Distúrbio hereditário do metabolismo do ferro que leva a absorção elevada e comprometimento tardio do fígado, coração e pâncreas.
Ocorre na população branca com ancestrais europeus, principalmente nórdicos.
Manifesta-se em homozigotos com mutações cromossômicas (genes HFE) nas posições C282Y (80 a 85% dos casos) ou H63D ou S65C.
Podem ocorrer em heterozigotos que apresentem a mutação C282Y com outra mutação H63D ou S65C.
Existem também outras formas genéticas relacionadas a genes não HFE, tais como mutação da tranferrina, hemocromatose juvenil (mutações da hepcidina e da hemojuvelina), e mutação da ferroportina.
Os exames genéticos possibilitaram a identificação destas mutações em familiares de pacientes que apresentam hemocromatose e que por motivo desconhecido não desenvolveram a doença. Seguindo-se estes pacientes observa-se que 70% dos pacientes apresentam expressão fenotípica e 10% desenvolverão complicações relacionadas à doença.

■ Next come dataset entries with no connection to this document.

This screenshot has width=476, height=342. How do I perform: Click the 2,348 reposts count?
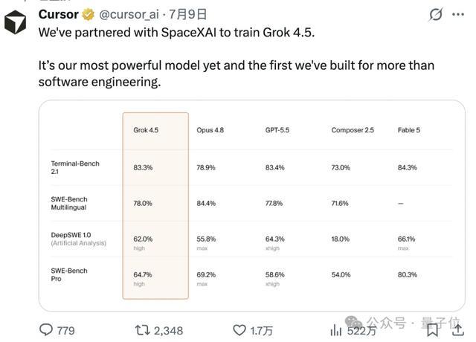point(169,330)
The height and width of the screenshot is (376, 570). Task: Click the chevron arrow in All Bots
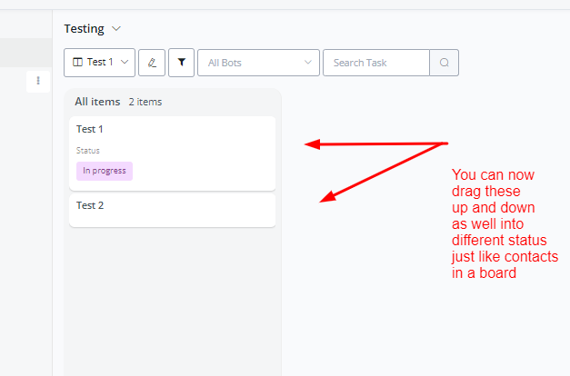[x=308, y=63]
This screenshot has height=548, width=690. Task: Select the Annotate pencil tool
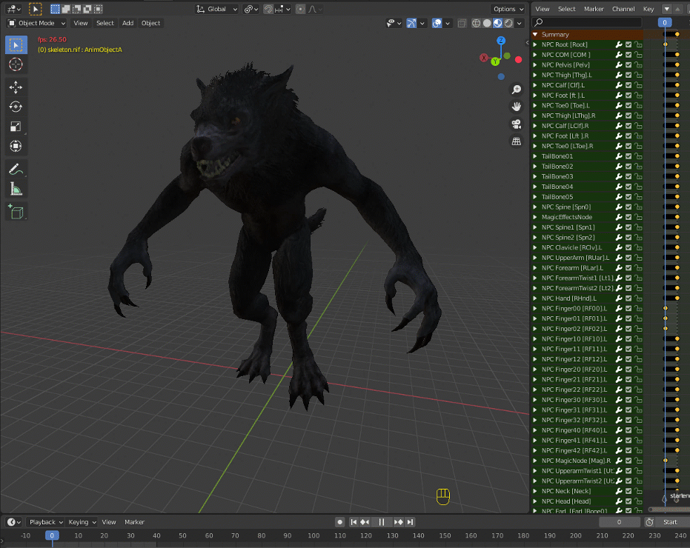(x=16, y=168)
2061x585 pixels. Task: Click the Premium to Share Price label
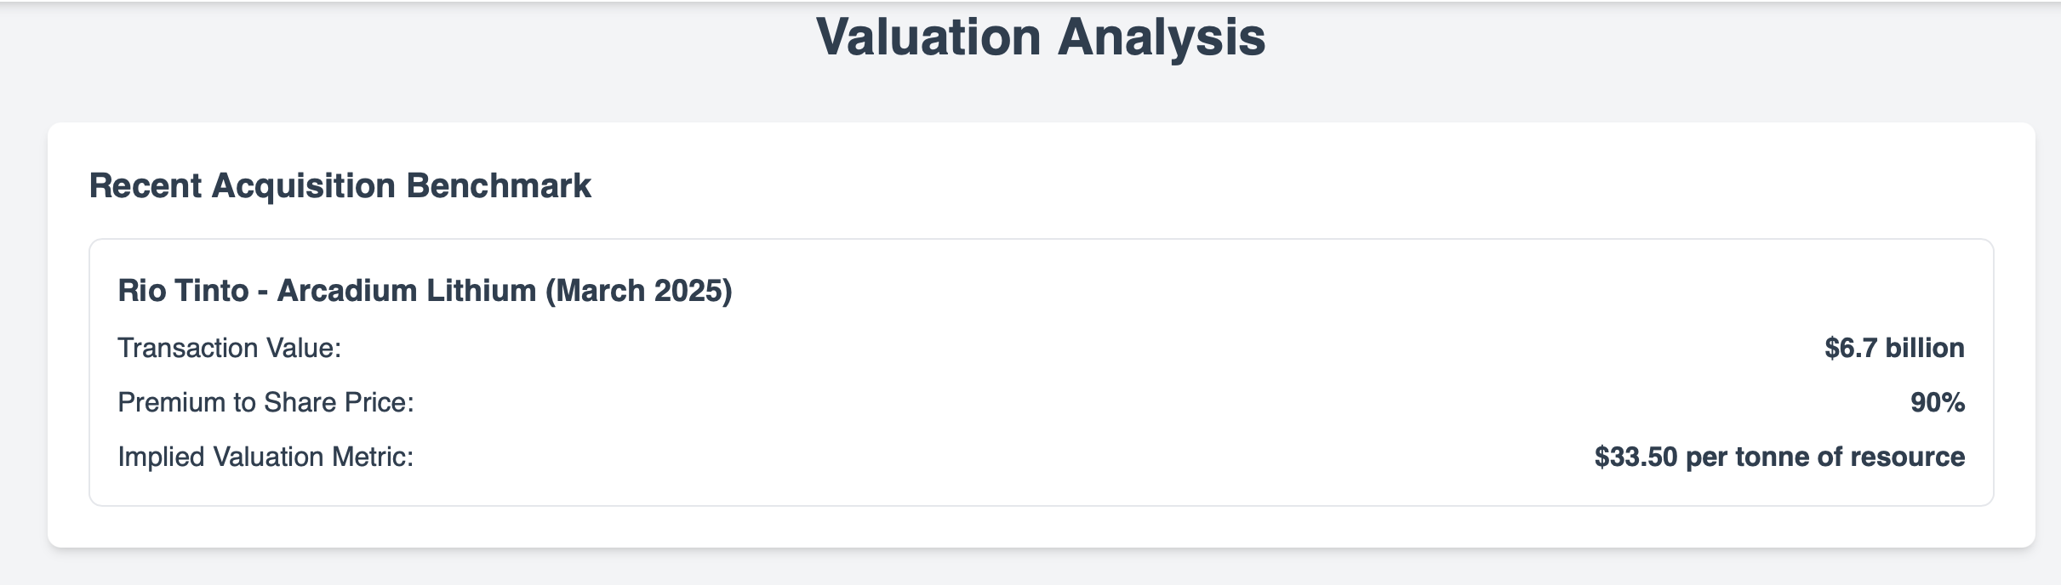(x=265, y=402)
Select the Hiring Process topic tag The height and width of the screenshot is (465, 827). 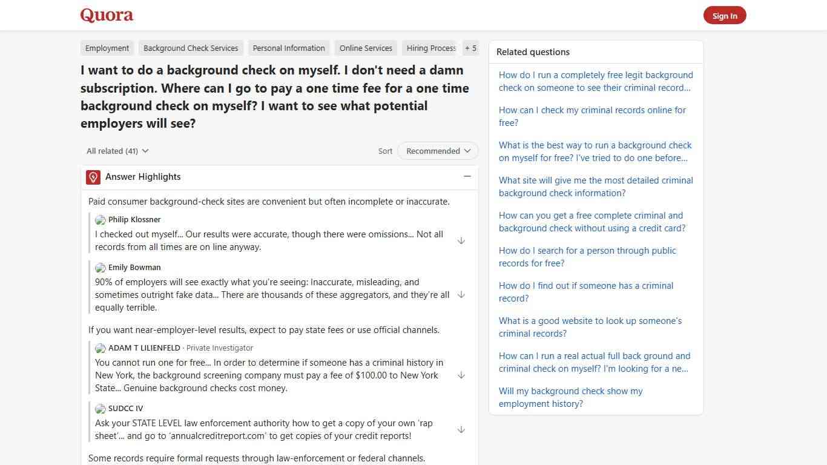pos(430,48)
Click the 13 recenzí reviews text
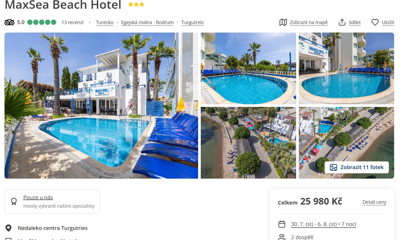 72,22
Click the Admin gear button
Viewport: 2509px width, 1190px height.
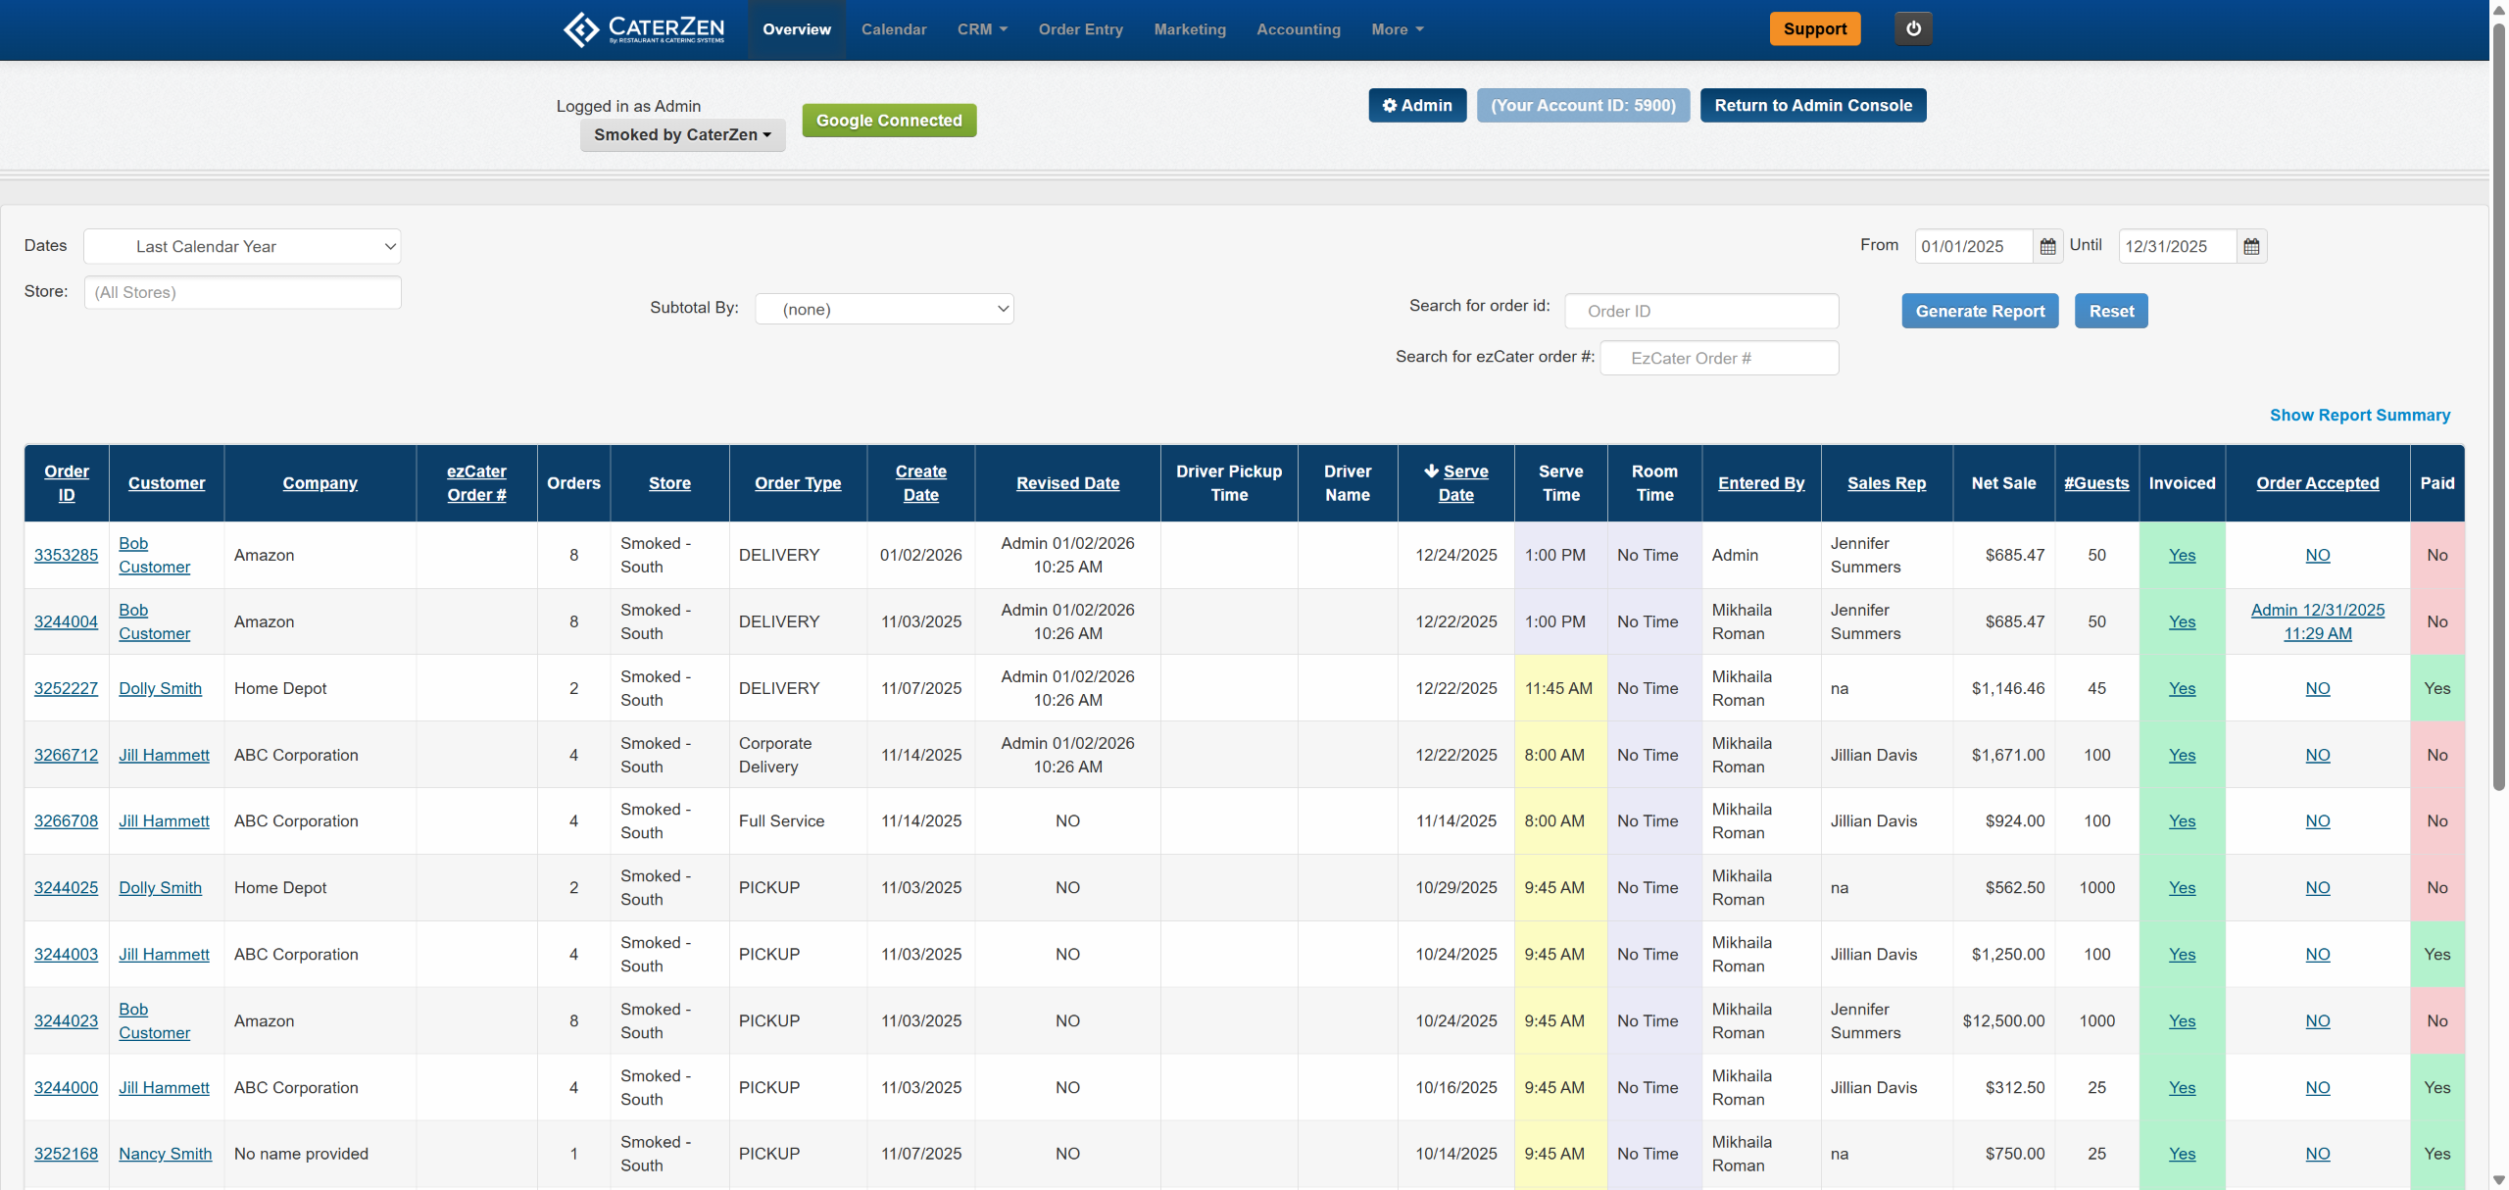point(1416,106)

Os pacientes com alterações genéticas são divididos em 3 grupos:
1) Suscetibilidade genética – níveis normais de ferro, sem sobrecarga tecidual;
2) Níveis aumentados de ferro sem dano tecidual
3) Níveis aumentados de ferro com dano tecidual
Entre os pacientes que apresentam sobrecarga de ferro, dividem-se em:
1) Causas genéticas
2) Causas secundárias (anemias, hemólises, reposições inadequadas, transfusões, outras)
3) Causa mistas
A fisiopatologia da lesão tecidual ocorre através de 4 mecanismos:
1) Absorção excessiva de ferro no trato digestivo alto;
2) Redução da expressão do hormônio regulatório hepcidina;
3) Alteração da proteína HFE;
4) Deposição e fibrose induzidas pelo ferro
Quadro Clínico
Enquanto 1/250 brancos pode apresentar alterações genéticas para hemocromatose, apenas 1/2500 (10%) desenvolvem alterações bioquímicas ou clínicas compatíveis com a doença.
Mesmo em homozigotos, apenas 70% desenvolvem sobrecarga de ferro (mais homens que mulheres) e uma porcentagem bem menor desenvolve complicações clínicas.
Fadiga, dor abdominal, artralgias, condrocalcinose, impotência, perda da libido, manifestações de insuficiência cardíaca e diabetes são manifestações clínicas relacionadas à sobrecarga de ferro. Sinais clínicos podem ser hepatomegalia, cardiomegalia, atrofia testicular, artrites, alterações da pigmentação da pele.
Atualmente a maioria dos pacientes detectam as alterações genéticas ou bioquímicas durante check ups ou rastreamentos familiares. Mulheres parecem ser protegidas pela menstruação.
O fluxograma de avaliação encontra-se abaixo:
A ferritina pode estar elevada em doenças hepáticas virais, alcoólicas ou esteatohepatite.
A saturação de transferrina > 45% é considerada anormal e indicativa de pesquisa de hemocromatose e eventual biópsia hepática nos pacientes com ferritina elevada.
Ferritina < 1000 ug/ml é considerada fator de baixo risco para o desenvolvimento de cirrose hepática.
Homozigose C282Y com ferritina < 1000 ug/L levam a um risco de cirrose < 2%.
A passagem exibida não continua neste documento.